第7章 ショコラ scene5
「かあさま…」
心細そうな声が聞こえて、ぎゅっと腕に力を入れた。
「ここにいるからね、ちかちゃん…」
幸雄さんは黙って雅紀の額に銀器をつけた。
「……さあ、力を抜いて…ちかちゃん、この猫を見て…」
動かなくなった子猫は、雅紀の手の中でぐったりしている。
「集中して…さ、ここに移ろうね?」
「ゆきお兄さま…」
「大丈夫だよ…一時的に移るだけだから。
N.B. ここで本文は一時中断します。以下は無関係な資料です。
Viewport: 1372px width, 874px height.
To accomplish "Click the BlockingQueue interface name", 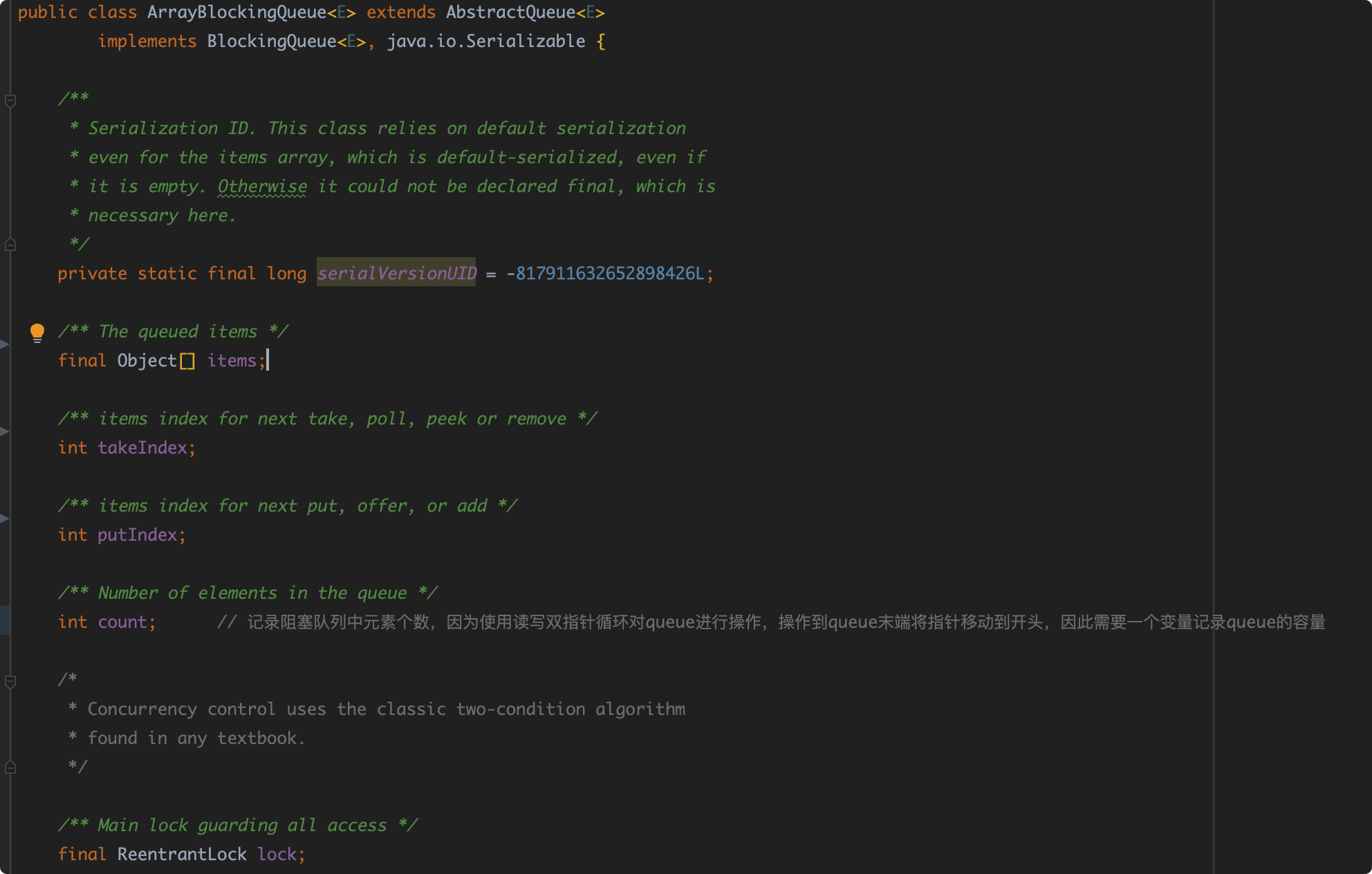I will pos(271,41).
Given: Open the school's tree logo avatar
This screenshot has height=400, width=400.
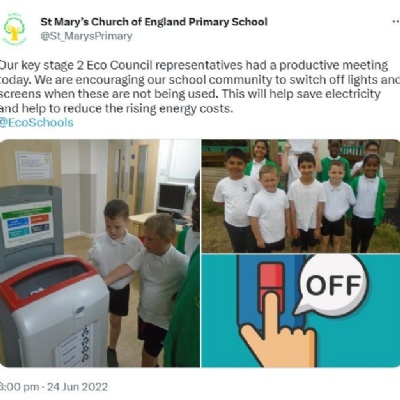Looking at the screenshot, I should click(14, 29).
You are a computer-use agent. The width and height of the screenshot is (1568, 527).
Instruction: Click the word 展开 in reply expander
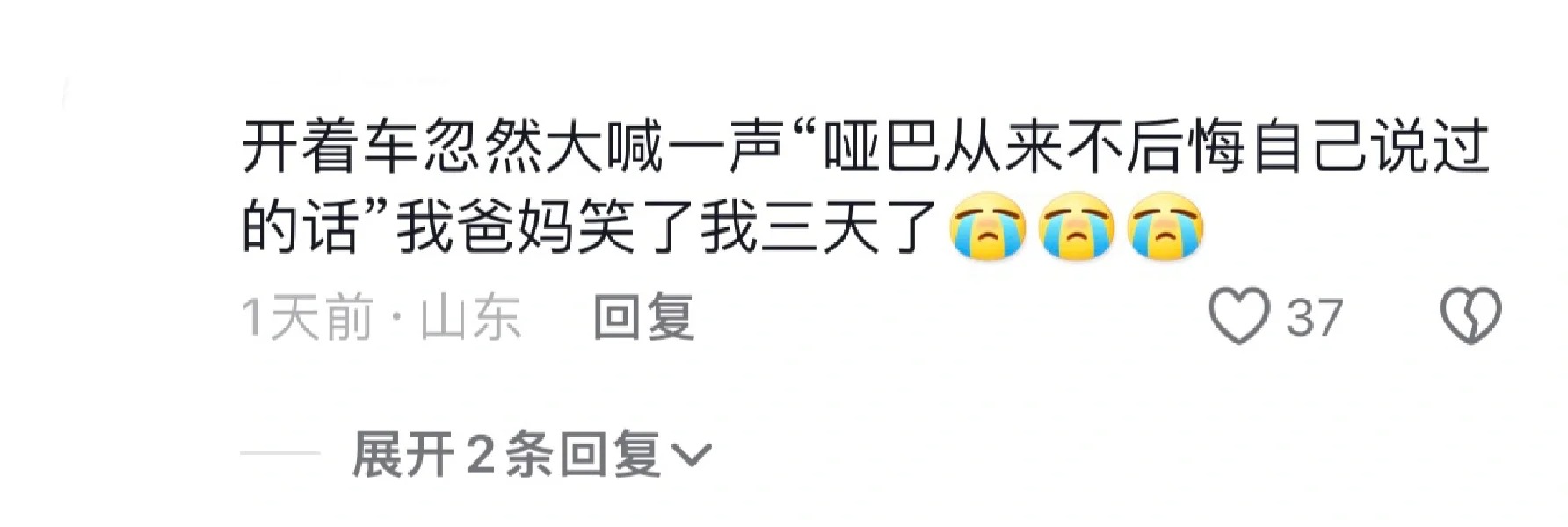point(403,455)
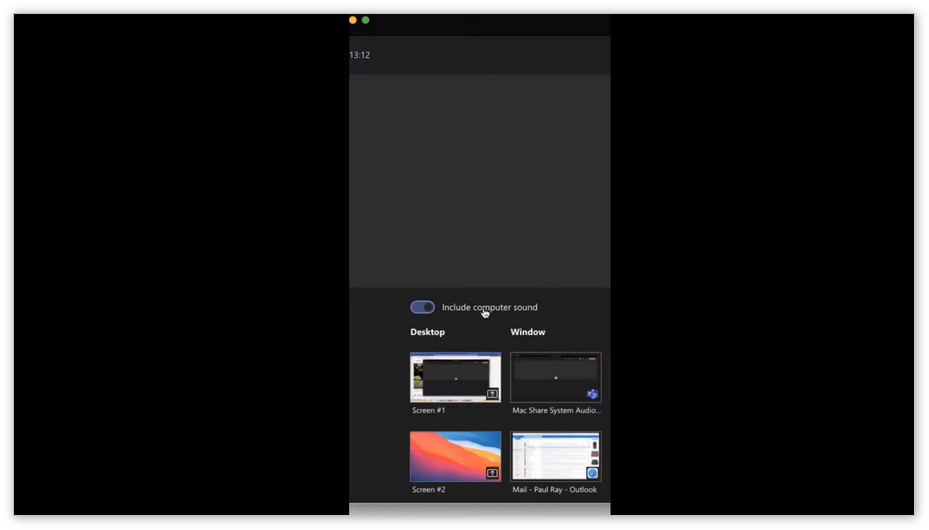
Task: Click the 'Include computer sound' text label
Action: pyautogui.click(x=489, y=307)
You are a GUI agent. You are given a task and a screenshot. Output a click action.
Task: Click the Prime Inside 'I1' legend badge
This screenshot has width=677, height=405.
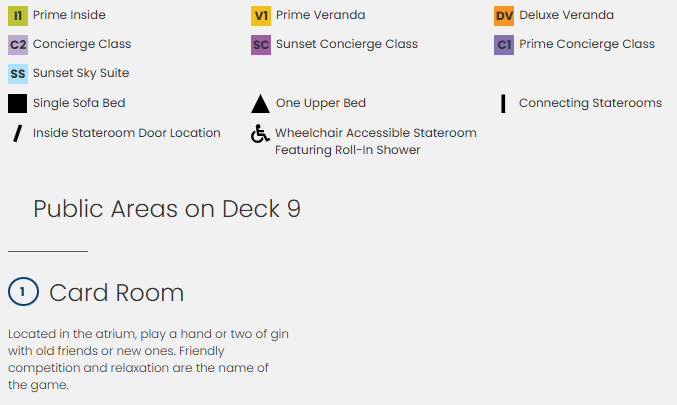click(17, 16)
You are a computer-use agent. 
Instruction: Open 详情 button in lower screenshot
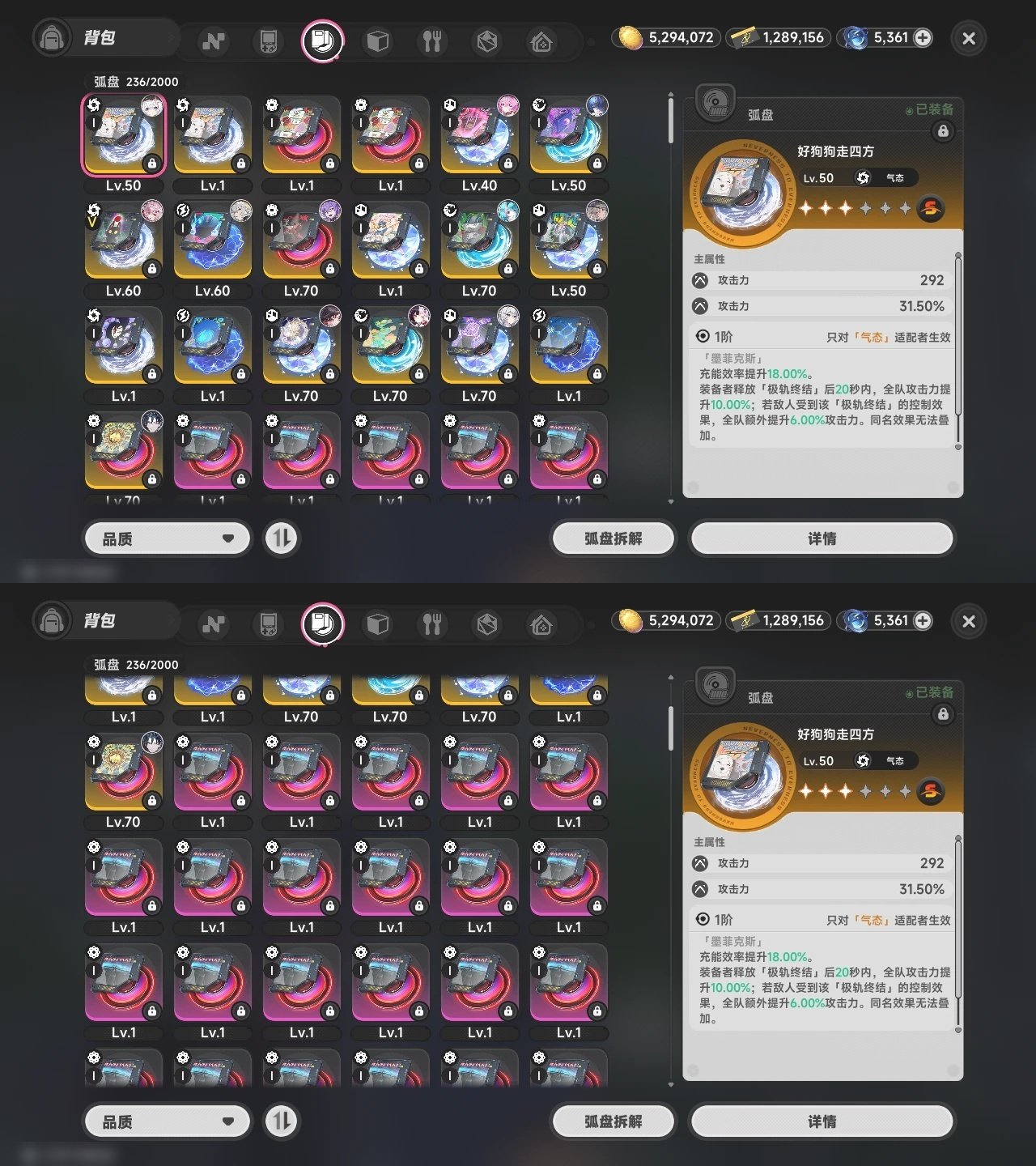click(x=822, y=1121)
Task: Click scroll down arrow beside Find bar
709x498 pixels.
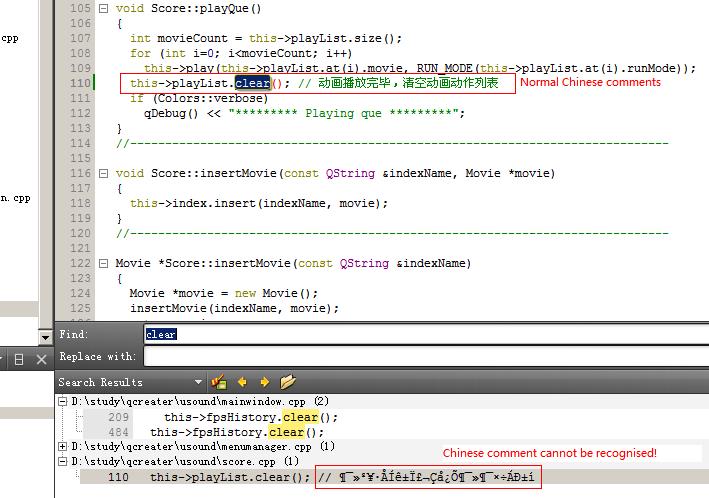Action: coord(45,337)
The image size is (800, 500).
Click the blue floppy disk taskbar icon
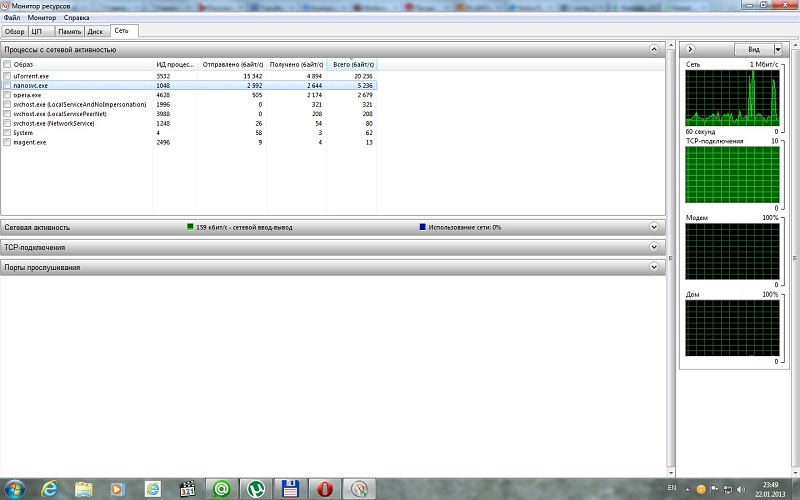click(x=290, y=489)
僕が力を貸すから、相葉さんの身体から、出ていこうね…」
「はい…わかりました…」
ぶつぶつと、幸雄さんがなにか呪文みたいなのを唱えだした。
「かあさま…」
「…ちかちゃん…」
「かあさま…かあさま…」
甘えるように俺の胸に顔をこすり付けてきた。
「…ありがとう…かあさま…」
生んでくれて…ありがとう…
見せたかった
かあさまに
ちかのお嫁さまの姿…
「あ…ああっ…」
頭の中に映像が流れ込んできた。
「櫻井さんっ…ちょっと、我慢してくださいっ…」
幸雄さんの声で、なんとか目の前の雅紀の身体から手を離さずにいられる。
「もう少し…もう少しだから…声を出さないで!」
チラチラと頭をよぎるのは、ちかちゃんが生まれて育っていく姿。